I am trying to understand the following claim.
Claim. Let $a_1, ..., a_n$ be $n$ points in $\mathbb R^d$, $d>n\geq 2$. We assume that $\{a_1, ..., a_n\}$ is linearly independent. Let $y$ be a point in the linear span of $a_1,..., a_n$ such that $$\langle y-a_i, a_i \rangle = 0 \text{ for all } i=1,..., n. \tag{1}$$ Then the ball with diameter joining $y$ and $0_{\mathbb R^d}$ is the $\color{red}{\text{smallest}}$ ball containing $\{a_1, ..., a_n\} \cup \{0_{\mathbb R^d}\}$.
My attempts.

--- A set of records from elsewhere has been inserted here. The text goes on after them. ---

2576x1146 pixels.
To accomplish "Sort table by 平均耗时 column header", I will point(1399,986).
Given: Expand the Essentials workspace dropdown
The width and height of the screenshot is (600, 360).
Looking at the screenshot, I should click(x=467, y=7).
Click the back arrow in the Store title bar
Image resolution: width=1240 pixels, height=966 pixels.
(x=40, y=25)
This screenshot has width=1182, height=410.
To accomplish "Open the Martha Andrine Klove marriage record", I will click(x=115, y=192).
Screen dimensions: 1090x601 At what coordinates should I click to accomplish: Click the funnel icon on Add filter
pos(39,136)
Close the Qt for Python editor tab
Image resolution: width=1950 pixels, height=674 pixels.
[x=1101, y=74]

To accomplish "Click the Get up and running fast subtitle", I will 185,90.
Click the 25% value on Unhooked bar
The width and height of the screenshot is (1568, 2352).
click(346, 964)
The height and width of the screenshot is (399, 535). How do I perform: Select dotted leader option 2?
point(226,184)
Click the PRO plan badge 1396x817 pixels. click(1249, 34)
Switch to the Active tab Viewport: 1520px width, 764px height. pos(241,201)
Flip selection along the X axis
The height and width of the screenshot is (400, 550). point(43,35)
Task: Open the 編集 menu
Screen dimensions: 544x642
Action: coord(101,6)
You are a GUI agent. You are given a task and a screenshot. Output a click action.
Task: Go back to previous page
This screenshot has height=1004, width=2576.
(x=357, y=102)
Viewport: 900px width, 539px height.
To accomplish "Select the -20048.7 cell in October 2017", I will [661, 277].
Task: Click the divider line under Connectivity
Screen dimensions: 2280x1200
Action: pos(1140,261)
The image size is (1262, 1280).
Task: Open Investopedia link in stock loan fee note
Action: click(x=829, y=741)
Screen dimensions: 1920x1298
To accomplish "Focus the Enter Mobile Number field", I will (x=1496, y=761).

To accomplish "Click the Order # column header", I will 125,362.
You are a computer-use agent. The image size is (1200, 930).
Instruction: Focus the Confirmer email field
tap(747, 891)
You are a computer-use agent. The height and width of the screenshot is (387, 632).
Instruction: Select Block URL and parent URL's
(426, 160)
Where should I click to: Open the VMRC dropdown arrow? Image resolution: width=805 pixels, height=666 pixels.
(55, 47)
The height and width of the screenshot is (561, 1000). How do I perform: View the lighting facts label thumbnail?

First, the existence of $y$ is well defined. Indeed, if we let $y=\sum_{i=1}^n x_i a_i$, then the system of linear equations $(1)$ has a unique solution $x=(x_i)_{i=1,...,n}$ by applying the Gram determinant. Second, let $v_0=\frac{y}{2}$, then I can prove that $||y-v_0||=||0_{\mathbb R^d} -v_0||=||a_i-v_0||$ for all $i=1,..., n$, i.e. the ball with diameter joining $y$ and $0_{\mathbb R^d}$ already contained $\{a_1, ..., a_n\} \cup \{0_{\mathbb R^d}\}$.
My question. To prove the smallestness, we may consider $B(v_1, R)$ the smallest ball containing $\{a_1, ..., a_n\} \cup \{0_{\mathbb R^d}\}$ so as to $v_1\neq \frac{y}{2}$. How do I deduce a contradiction?